30/4/13

Triatlón Marinador 2013, Un arrebato de insensatez



 

Con unas distancias de 1000 metros de natación 70 de bici y 10 de carrera, me inscribí para hacer un entrenamiento corto de calidad a 3 semanas de Lanzarote.
Esta semana, el tiempo estaba siendo de continuas y fuertes lluvias y unas temperaturas inusualmente bajas en esta zona y para la mañana de la carrera el meteo marítimo daba  fuerza 7/8  con lo que yo ya presentía que la natación se suspendería, como así fue y se cambió por 5 kilómetros de carrera, la bici se acortó a 52 kilómetros, 3 vueltas y no 4 y se conservaron los 10 kilómetros de carrera finales.


Durante el calentamiento ya estaba calado de cintura para abajo, pero corrí los 5 primeros kilómetros caliente y con buenas sensaciones a un satisfactorio ritmo de carrera.


 

Había dejado el chubasquero en la bici con intención de ponérmelo seguro y sin ninguna duda,  pensado esto con la mente fría, llegué a la transición en una buena posición,  calado pero muy caliente.


 Pero hoy era el día que estaba predestinado a que se manifestara toda la insensatez que puedo tener en algunos momentos y al llegar a la transición y en caliente decido no ponerme el chubasquero;  “Total para 52 kilómetros me sobra, con el maillot de ciclista sin camiseta interior y los manguitos que llevaba y todo ello ya calado”.  
No puedo entender todavía por qué no me puse el chubasquero ya que la bici dadas las condiciones del suelo me la iba a tomar con mucha calma y precaución y solo dar caña en los tramos rectos y largos , como así lo hice escrupulosamente.
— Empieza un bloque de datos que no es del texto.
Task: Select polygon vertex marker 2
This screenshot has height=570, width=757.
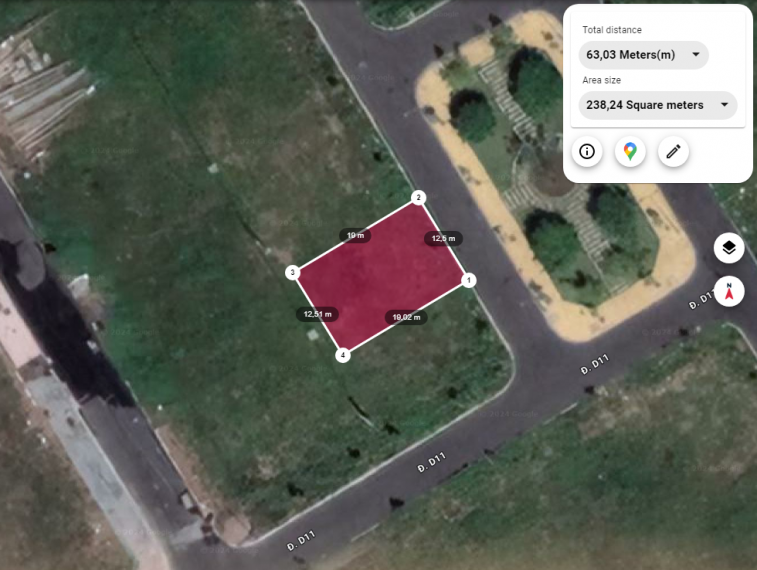Action: pos(419,197)
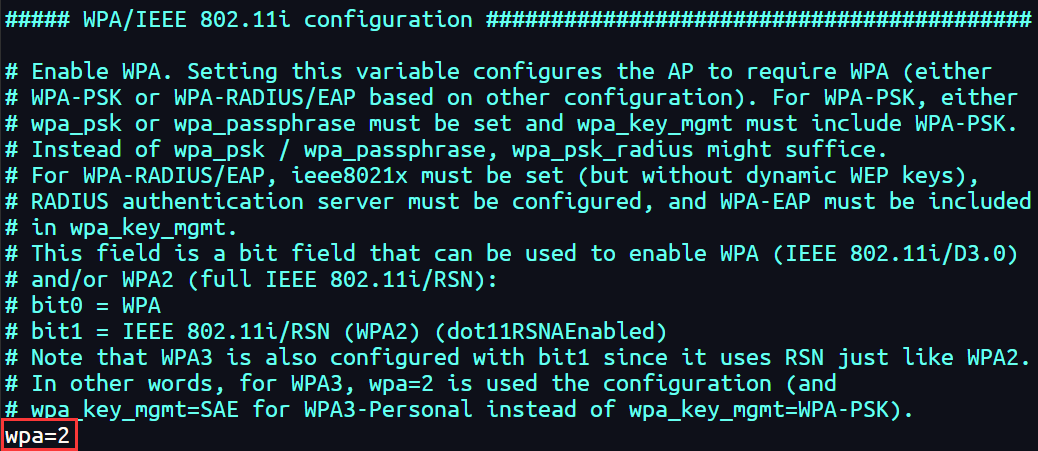Click the phrase "In other words"

(121, 384)
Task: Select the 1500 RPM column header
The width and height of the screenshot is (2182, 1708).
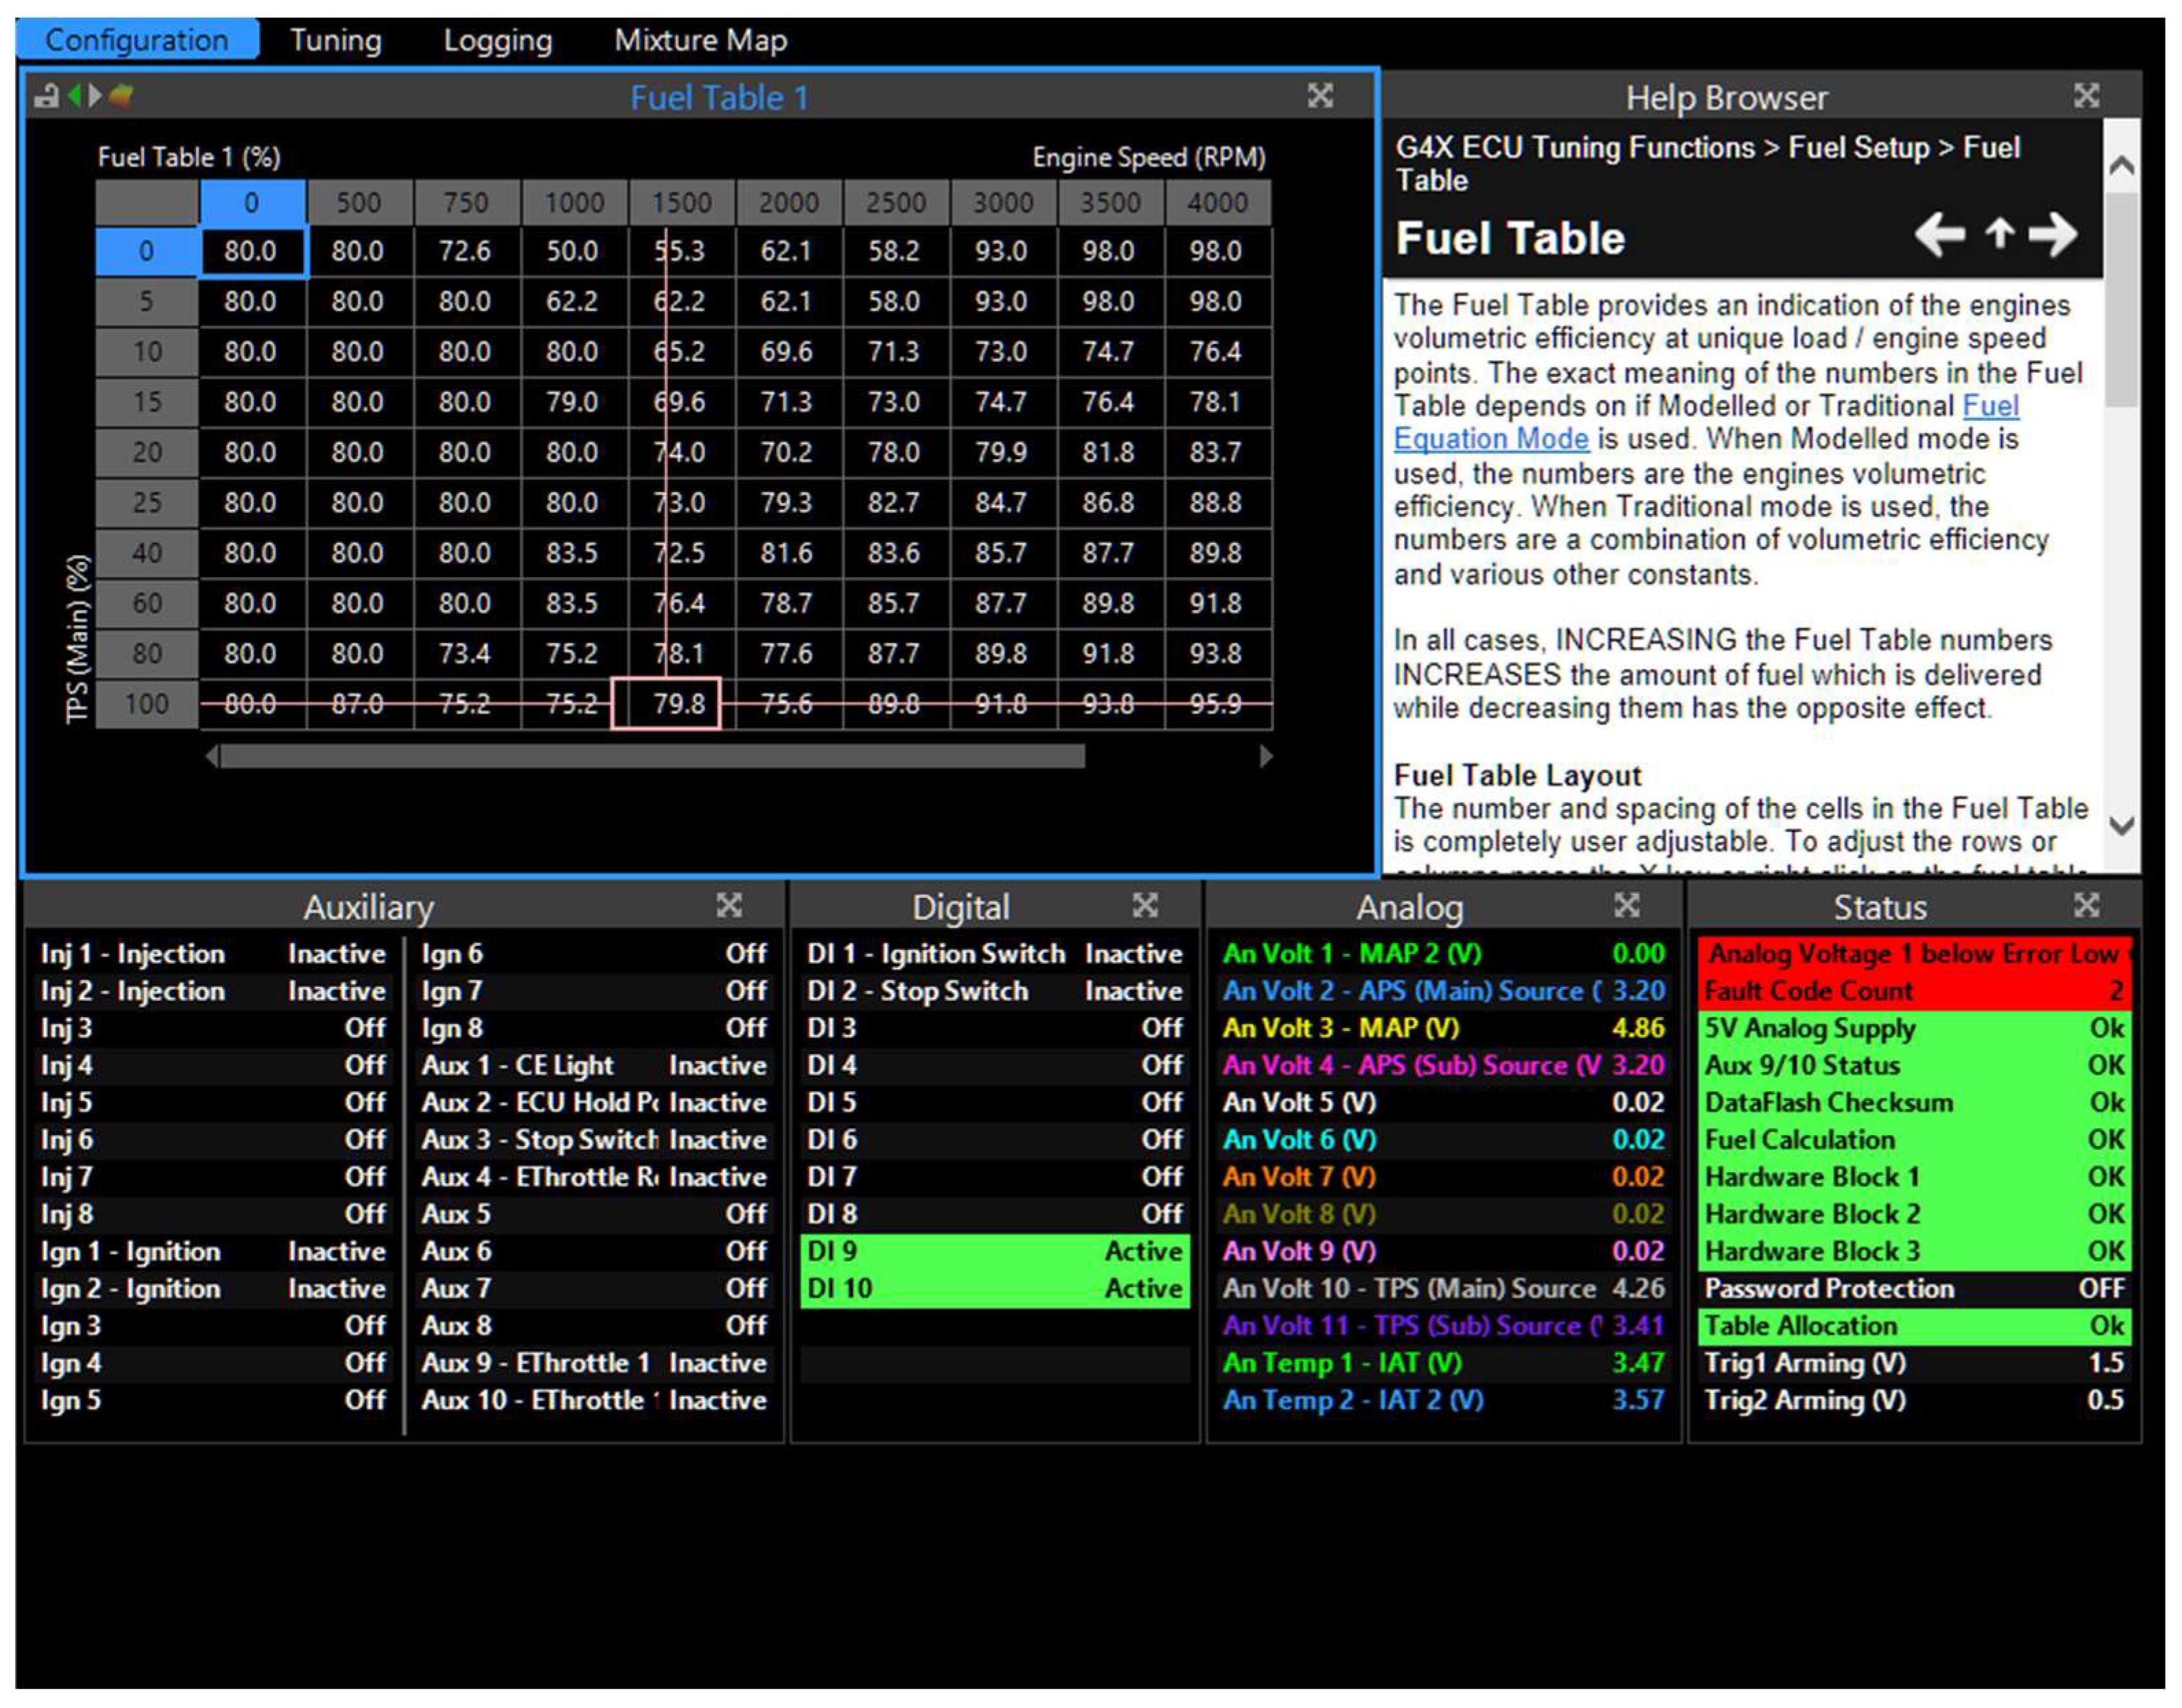Action: [x=681, y=203]
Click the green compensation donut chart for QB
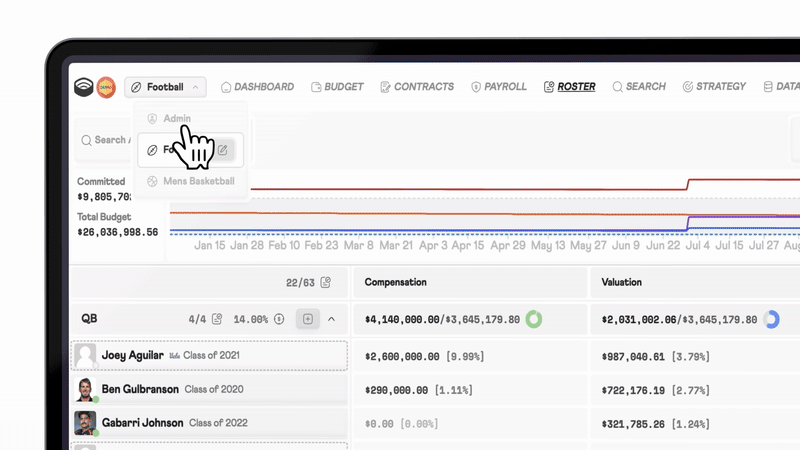This screenshot has height=450, width=800. pyautogui.click(x=534, y=320)
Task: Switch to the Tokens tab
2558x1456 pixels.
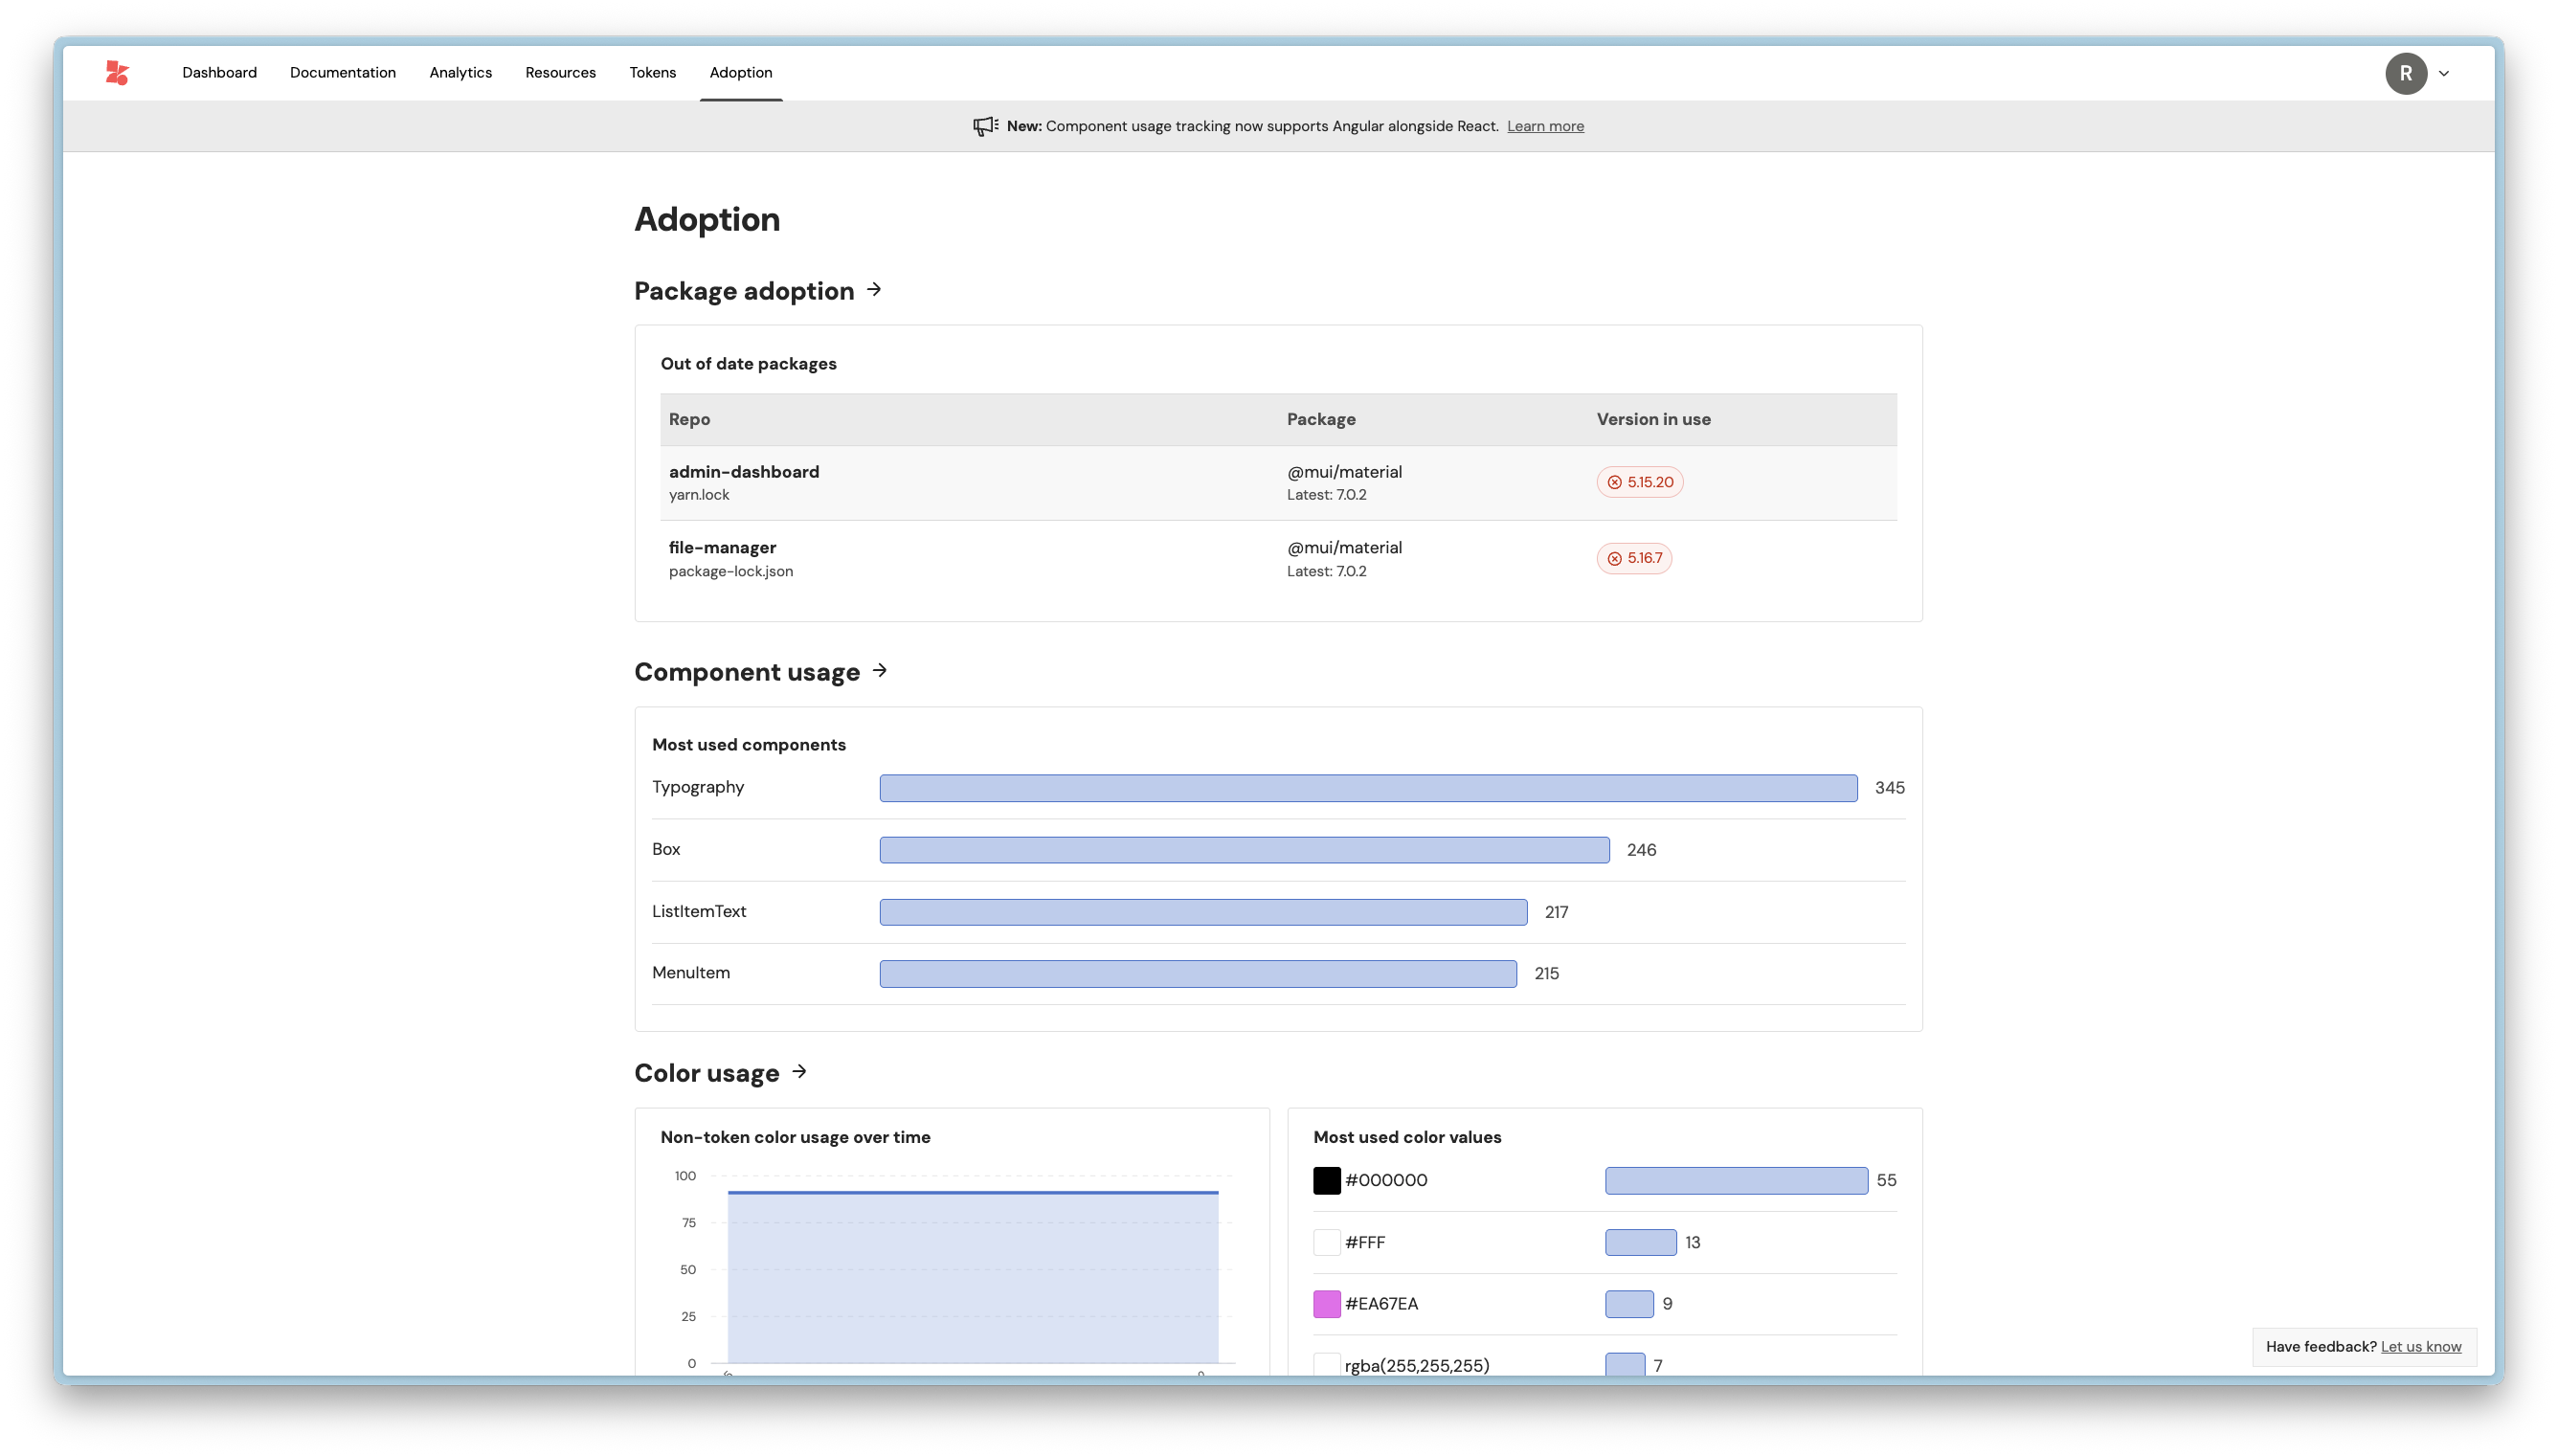Action: click(x=652, y=73)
Pues bien, ya en los primeros kilómetros el viento fortísimo y helado me empezó a enfriar mi cuerpo mojado, aun así las sensaciones pedaleando eran muy buenas y a pesar de pasar las rotondas pisando huevos no perdí posiciones y en los tramos largos y rectos gané algunas.
Al final de la primera vuelta de 17,5 kilómetros ya estaba helado pero tocaba aguantarse y sufrir por el frio,  no por el esfuerzo,  ya que me encontraba muy bien, solamente de los 17,5  kilómetros serían unos 3 a 4 de viento totalmente por la popa lo cual te daba un pequeño respiro ante la creciente congelación, el resto del tiempo el gélido y fuerte viento entrando de cara o de costado me estaba haciendo entrar en hipotermia y ya los dientes me castañeaban , los brazos no se mantenían firmes en el manillar y tiritaba todo mi cuerpo, ya no podía mantenerme acoplado, pedaleaba de pie moviendo el cuerpo todo lo que podía para generar calor, perdía velocidad y posiciones y estuve a punto de parar, pero en medio de la nada y con la que estaba cayendo no era buena idea y seguí como pude hasta finalizar la segunda vuelta, aun así mi mente se resistí a a abandonar y pensaba en la posibilidad de finalizar la tercera vuelta , no podía creerme que tuviera que retirarme, eso no lo hago nunca , pero llegue a la rotonda donde se iniciaba la siguiente vuelta sin controlar el manillar por la tiritona, sin tacto en las manos por el frio y con la respiración cada vez peor, imposible continuar , y a mi pesar tuve que bajarme de la bici y renunciar a terminar y aunque existía la posibilidad de que entrara en calor corriendo,  era totalmente imposible que pudiera completar ni 1000 metros más de los 17 kilómetros que me quedaban para finalizar la bici, automáticamente y sin pensar me bajé de la bici y me fui al coche, los minutos que tardó el juez en quitarme el dorsal de la cinta se me hizo una eternidad , en el coche , con ropa seca y la calefacción a tope , fui consciente de mi suprema estupidez que aflora en algunas ocasiones y hoy ha sido su día, lo único que puedo hacer es tenerlo en cuenta para la próxima.
 

 El que ganó.







1 comentario:

Alberto Bravo dijo...

Ánimo Toni!! Una mala jugada la tenemos cualquiera!!

Te resarcirás en Lanzarote!!

Salud y kms para estas escasas semanas que te quedan!!